Task to carry out | The records follow. Transcribe only the lines from the line containing "You are a computer-use" through the end, both ends included, and leave out the pictures.

Data |
◇ ◇ ◇ ◇ ◇

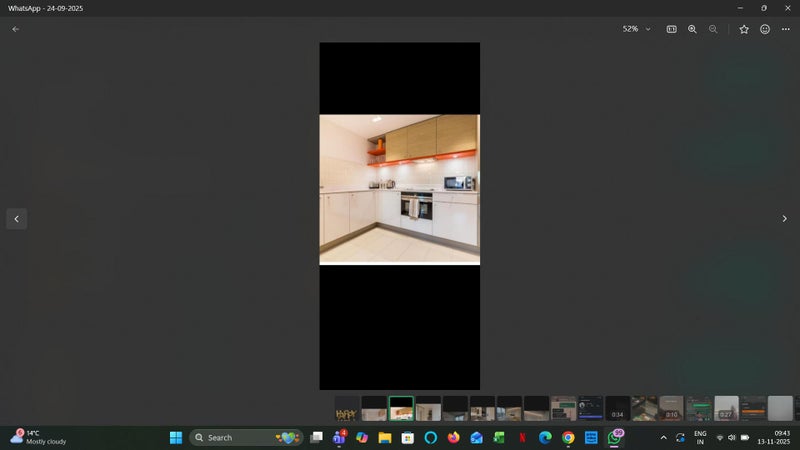Viewport: 800px width, 450px height.
Task: Go to the previous media item
Action: (x=16, y=218)
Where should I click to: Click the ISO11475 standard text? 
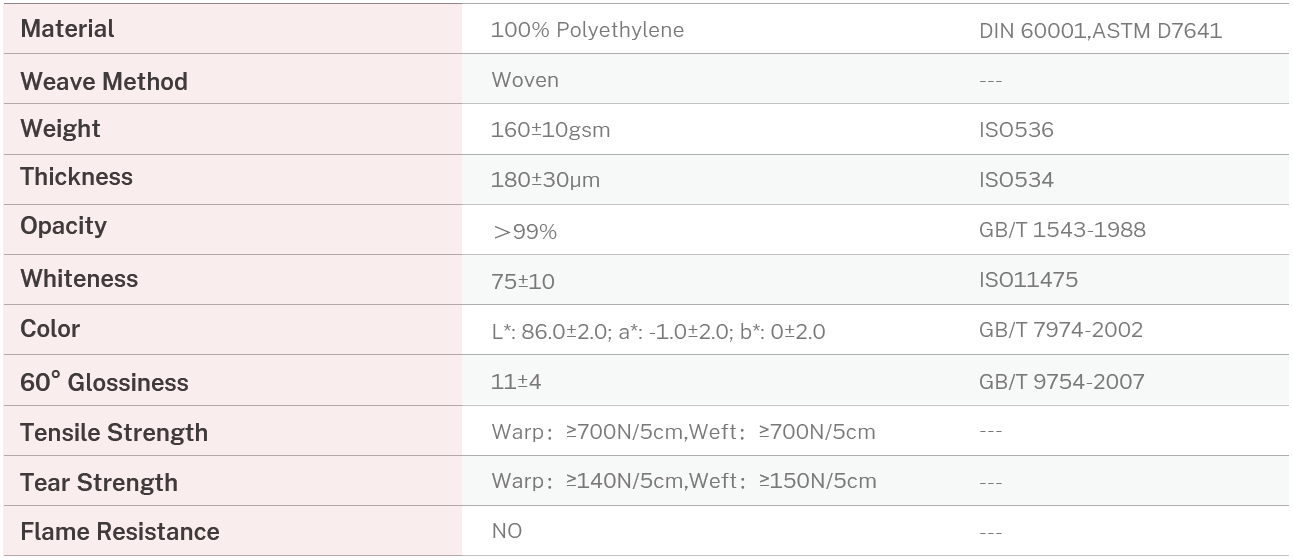pos(1028,280)
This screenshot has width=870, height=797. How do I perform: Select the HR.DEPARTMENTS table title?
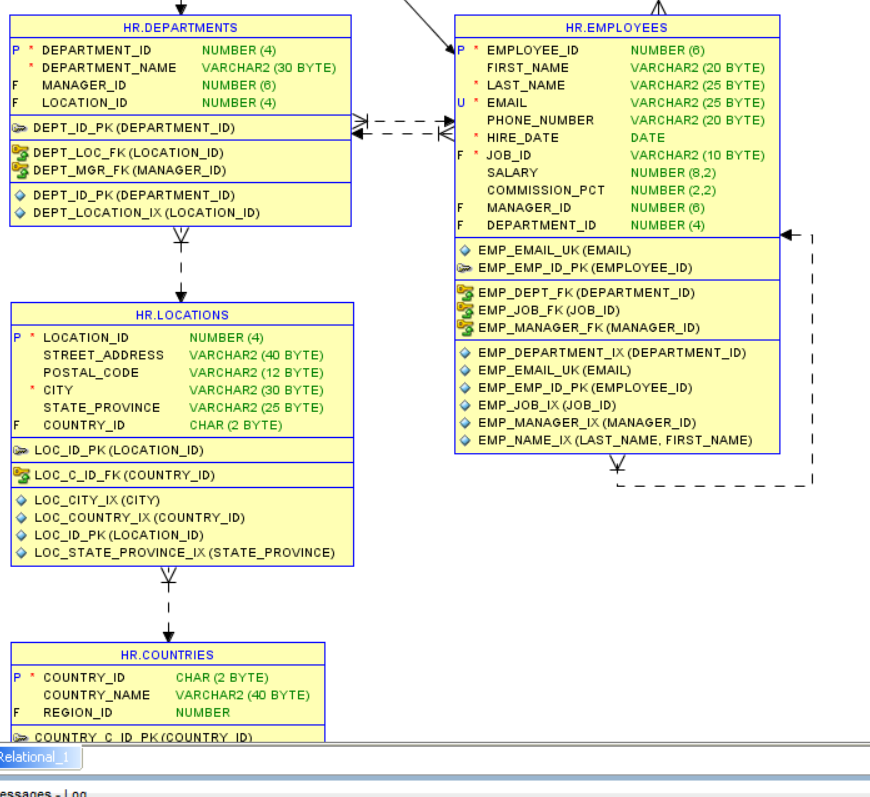point(180,27)
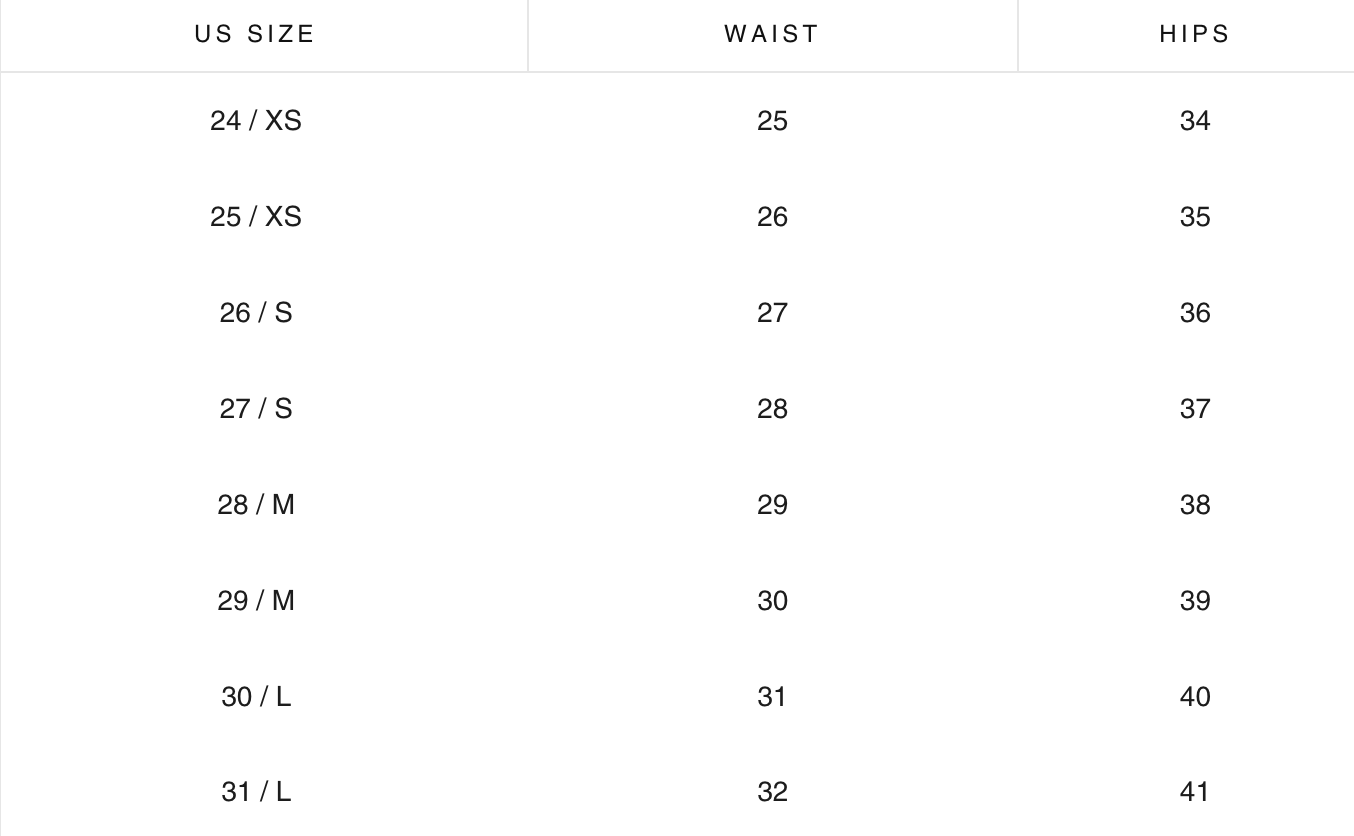Select waist value 25 for size 24

pyautogui.click(x=772, y=121)
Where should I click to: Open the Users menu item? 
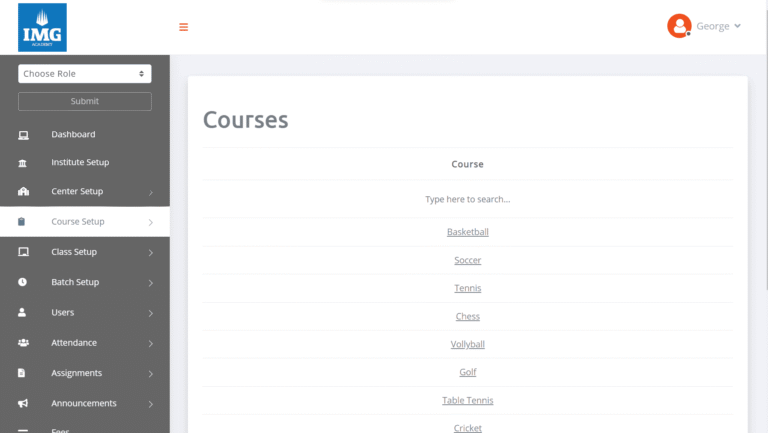pyautogui.click(x=63, y=313)
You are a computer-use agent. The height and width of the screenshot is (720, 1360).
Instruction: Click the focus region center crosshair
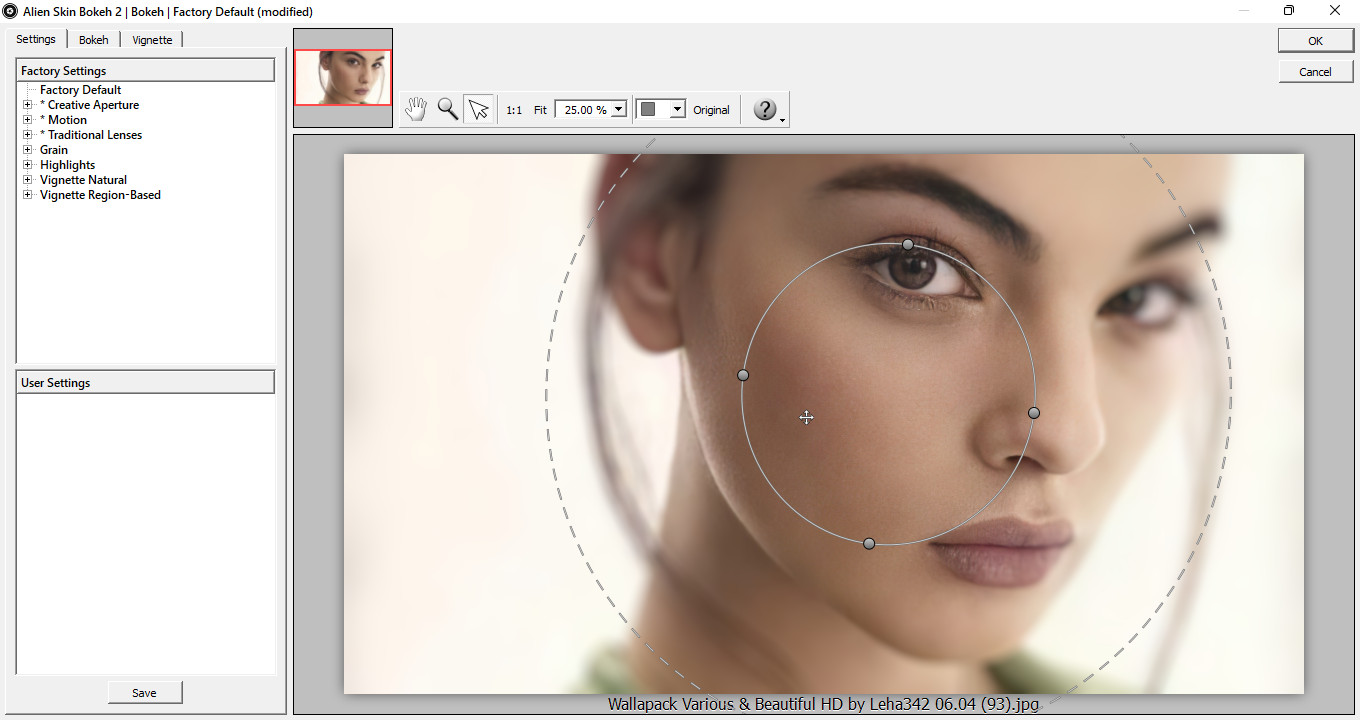[x=807, y=417]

◇ ◇ ◇ ◇ ◇

Result |
You are a computer-use agent. The height and width of the screenshot is (720, 1360).
Instruction: Click the focus region center crosshair
[x=807, y=417]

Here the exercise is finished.